Un uomo deposita un masso a terra senza che questo emetta alcun rumore. Questo tradimento delle aspettative, non fa che rilanciare l’attenzione dello spettatore, ponendolo in una posizione percettiva precisa: è il suo orecchio che compone il film, senza il suo contributo, quella partitura non esisterebbe. Questo approccio si basa su un rapporto di fiducia con lo spettatore e di profondo rispetto.
Come sottolinea il teorico del suono Michel Chion, al contrario dell’occhio che attraverso le palpebre obbliga lo spettatore a una interruzione meccanica della fruizione delle immagini, l’orecchio non cessa mai di ascoltare. L’orecchio non ha le palpebre. Per questo nel cinema il suono è l’elemento in grado di veicolare emozione e senso prima dell’immagine. Può sembrare un paradosso, ma in realtà è come se l’anima invisibile dell’immagine, e quindi la sua essenza, fosse il suono.
Alex Claude questo lo aveva ben presente, così come aveva presente le conquiste della tecnologia. Sempre ragionando sul filo del paradosso, una delle conquiste più importanti del suono digitale è stato il silenzio. Poter ascoltare il silenzio in una sala cinematografica è stato possibile solo quando il segnale digitale ha eliminato il rumore di fondo proprio di tutti i sistemi di diffusione analogici. Una delle conquiste rivoluzionare del suono contemporaneo è quindi il silenzio.

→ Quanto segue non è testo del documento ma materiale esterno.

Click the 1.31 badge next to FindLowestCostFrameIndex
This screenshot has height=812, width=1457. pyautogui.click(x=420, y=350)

Questa riflessione si accompagna all’esempio del masso poggiato a terra senza emettere rumore, un equilibrio tra pieni e vuoti che è per sua natura musicale.

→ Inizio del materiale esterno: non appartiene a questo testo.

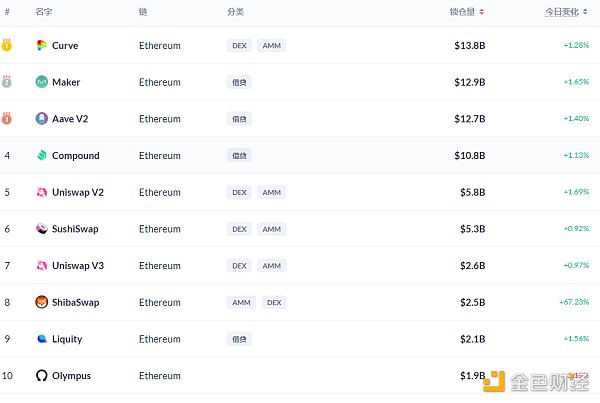Click the Olympus omega logo icon
600x403 pixels.
click(41, 376)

L’approccio di Alex Claude in questo senso è stato profondamente musicale, cosa che lo ha portato anche a occuparsi del montaggio delle musiche se non della composizione stessa della musica in diversi film per cui ha lavorato. Immigrato dalla Polonia in Israele negli anni ’80, inizia a lavorare come sound designer per il teatro per poi iniziare a lavorare nel cinema con Amos Gitai. Dell’esperienza dello spettacolo dal vivo si porta quindi la forte relazione con il pubblico e la consapevolezza che lo spettatore sia creatore del film tanto quanto il regista.
Il sound designer, come il montatore, è quindi una sorta di medium capace di far avvicinare regista e pubblico nella terra ignota della proiezione. Non credo di esagerare affermando che Alex Claude abbia dato forma al cinema israeliano contemporaneo, proprio considerando l’arte cinematografica come un’arte plastica, plasmabile, percorribile a passo di danza come nel film di Samuel Maoz, Foxtrot.
Oggi esce nelle sale il film di Carlo S. Hintermann, The book of vision.